Sur la pelouse du Parc des Sports, l’OM, après avoir été mené 2-0 a trouver les ressources nécessaires pour revenir au score face à une équipe d’Arles-Avignon qui confirme, face à une équipe de L1, son bon début de saison à l’échelon inférieur.
Privé de sept internationaux et de quelques joueurs blessés ou en période de reprise (Cheyrou, Lucho, Rodriguez…) Didier Deschamps a aligné une équipe mixte.
M’Bow a pris le côté droit de la défense avec Bonnart à gauche, Diawara et Hilton dans l’axe. Au milieu, Cissé prenait place devant la défense avec Abriel et Valbuena sur les côtés. Devant,
Niang et Morientes, en pointe étaient soutenus par Ben Arfa.
Si les Marseillais prenaient rapidement le jeu à leur compte avec des occasions de M’Bow (4’) Morientes (14’ et 15’) ou un lob de Niang après une astucieuse talonnade de Valbuena (19’), c’est
Arles-Avignon qui ouvrait le score à la surprise générale. A la limite du hors-jeu, Psaume se défaisait de Diawara pour aller tromper Andrade d’une frappe puissante sous la barre. Dans la
foulée, les locaux manquaient de doubler la marque sur une tête de N’Diaye, non cadrée. Mais Marseille reprenait les commandes du jeu, s’exposant ainsi aux véloces contres de l’ACA.
Malheureusement, le spectacle offert sur la pelouse vauclusienne n’était pas à la hauteur des espérances du public. Déchets techniques, passes mal ajustées, contrôles manqués étaient hélas au
rendez-vous.

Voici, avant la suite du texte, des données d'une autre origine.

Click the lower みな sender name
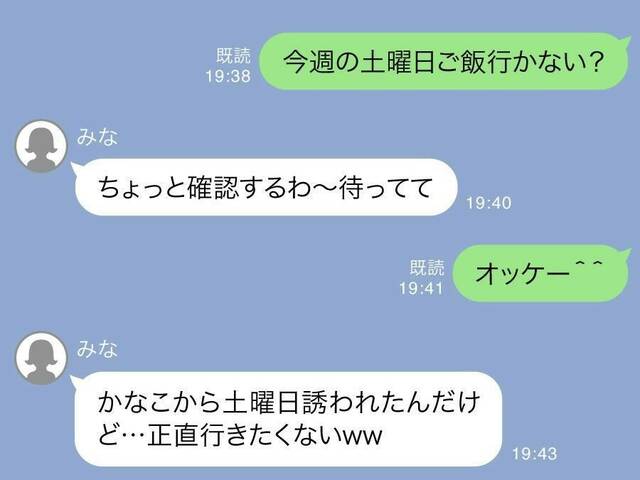Image resolution: width=640 pixels, height=480 pixels. click(97, 349)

Seuls Valbuena et Niang sonnaient la révolte côté olympien avec un coup franc de l'ancien libournais et une frappe enroulée non-cadrée du Sénégalais.
Pour la seconde période, Didier Deschamps effectuait un changement en défense. M’Bow prenait la place de Hilton dans l’axe et Rool s’occupait du côté gauche,
Bonnart repassant à droite. Les Olympiens obtenaient un penalty après une faute sur Morientes dans la surface. Valbuena s’en chargeait mais butait sur le dernier rempart de l’ACA. Les
Marseillais prenaient ça pour un coup du sort. «Il n’y a rien à faire» ou «quand ça ne veut pas» pouvait-on presque lire sur leurs visages. D’autant plus qu’Arles-Avignon doublait
instantanément la mise sur un but de Guise bien servi par le premier buteur, Psaume.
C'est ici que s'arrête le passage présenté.